Mas Irfan melirikku sebentar, bibirnya mengulum senyum. Laki-laki hitam manis itu selalu menyeringai kalau aku ngambek gara-gara Mbak Nung.

Suamiku itu orang yang penurut, sabar, baik hati dan ringan tangan, sehingga sering dimanfaatkan oleh siapapun.

Lebih-lebih Mbak Nung, Aku sebagai istrinya kadang ingin marah, tapi tidak bisa. Karena ibu mertuaku yang mengendalikan semuanya.

Gegas alat bengkel yang di pegang diletakkan ke tempat semula. Lalu mencuci tangan dan kaki dengan sabun sampai bersih.

"Bukannya tadi waktu aku minta tolong untuk mengantar ke pasar, katanya sibuk. Giliran mbak Nung yang minta tolong kenapa langsung sat set, sat set." Gerundelku dalam hati.

"Kenapa mbak Nung, Yang?" ulangnya. Tangannya yang sudah bersih di keringkan dengan kain, lalu meraih bahuku mengajak masuk ke dalam rumah.

"Ada apa dengan Mbak Nung?" ulangnya lagi, karena aku tidak segera menjawab pertanyaannya tadi.

"Disuruh jemput Mbak Nung di tempat biasa," kataku kesal.

Mas Irfan melihat jam yang menggantung di dinding, lalu mengangguk. Dia sudah tahu apa yang harus dikerjakan di saat ini. Tadi siang sudah menjemput sekolah Fara, sekarang jemput mamanya.

Diambilnya jaket, helem, masker, lalu dipakai. Aku hanya memperhatikan dari belakang dengan hati dongkol. Sebenarnya aku tidak tega melihatnya.

Sejak Mas Fadli -- suami Mbak Nung meninggal, Mas Irfan lah yang repot, mengantar dan menjemput kerja, memgurusi sekolah Fara, menemani periksa kandungan. Belum yang urusan kecil, rapat di sekolahan dan masih banyak lagi.

Usia kandungan Mbak Nung memasuki sembilan bulan, sudah mendekati hpl nya. Dokter melarang bekerja berat, termasuk naik kendaraan, sehingga kemana-mana harus diantar.

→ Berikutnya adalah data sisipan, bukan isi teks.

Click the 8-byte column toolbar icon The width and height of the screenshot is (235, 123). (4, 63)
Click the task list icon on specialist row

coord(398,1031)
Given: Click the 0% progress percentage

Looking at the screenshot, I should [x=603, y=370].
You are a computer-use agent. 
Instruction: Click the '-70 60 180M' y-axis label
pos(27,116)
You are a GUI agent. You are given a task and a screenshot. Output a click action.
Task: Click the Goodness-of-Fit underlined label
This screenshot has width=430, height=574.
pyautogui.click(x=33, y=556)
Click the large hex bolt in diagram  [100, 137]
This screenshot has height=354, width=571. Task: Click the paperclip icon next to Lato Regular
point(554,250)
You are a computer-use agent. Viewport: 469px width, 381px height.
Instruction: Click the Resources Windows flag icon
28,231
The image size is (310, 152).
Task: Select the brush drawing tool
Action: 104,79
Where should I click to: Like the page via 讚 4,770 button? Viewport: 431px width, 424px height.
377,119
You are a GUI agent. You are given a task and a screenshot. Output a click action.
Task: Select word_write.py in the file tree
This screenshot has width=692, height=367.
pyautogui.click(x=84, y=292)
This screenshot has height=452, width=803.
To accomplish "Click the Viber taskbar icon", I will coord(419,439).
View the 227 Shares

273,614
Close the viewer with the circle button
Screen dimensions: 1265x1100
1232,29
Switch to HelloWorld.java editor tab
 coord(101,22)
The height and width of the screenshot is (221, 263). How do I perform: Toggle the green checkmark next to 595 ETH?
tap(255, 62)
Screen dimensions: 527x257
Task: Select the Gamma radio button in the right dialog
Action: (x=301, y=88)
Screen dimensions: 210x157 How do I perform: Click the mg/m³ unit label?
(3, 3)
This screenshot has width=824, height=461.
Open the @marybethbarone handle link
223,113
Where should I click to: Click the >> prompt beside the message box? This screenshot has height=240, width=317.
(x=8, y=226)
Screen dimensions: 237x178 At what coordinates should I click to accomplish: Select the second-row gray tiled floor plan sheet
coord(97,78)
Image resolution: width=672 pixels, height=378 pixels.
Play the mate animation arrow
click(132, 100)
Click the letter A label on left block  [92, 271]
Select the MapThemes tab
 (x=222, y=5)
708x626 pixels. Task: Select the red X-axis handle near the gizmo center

Nah, ini dia yang bikin aku sakit hati.

Tugas mas irfan adalah sebagai suami siaga bagi Mbak Nung. Kadang aku cemburu, apalagi perkawinanku selama tiga tahun belum diberi momongan, hatiku bertambah perih.

Sebelum mengeluarkan motor, laki-laki tinggi, kurus, hitam manis itu mencium keningku, lalu mengacak rambutku dengan lembut.

"Mas keluar sebentar, ya," pamitnya.

"Ya!" kucium punggung tangannya. Walaupun kesal, aku tetap melakukan kebiasaanku sebagai istri.

Sejak Mas Fadli meninggal, seakan Mbak Nung merampas perhatian Mas Irfan dari sisiku.

Netraku mengembun saat memandangi punggung suamiku dari belakang, yang rela mengendarai motor berpanas-panasaan demi Mbak Nung. Kutatap sampai bayangannya menghilang.

Mas Irfan orangnya baik sekali, aku bangga mempunyai suami seperti dia. Seandainya aku yang hamil, pasti mas Irfan lebih siaga. Namun, ketika kuraba perutku masih datar, aku pasrah. Kuambil nafas sepenuh dada lalu kubuang dengan kasar.

Astaghfirullah aladzin.

Aku gegas lari ke dapur, baru ingat kalau sedang menggoreng tempe. Kudenguskan hidungku, sepertinya ada bau agak gosong.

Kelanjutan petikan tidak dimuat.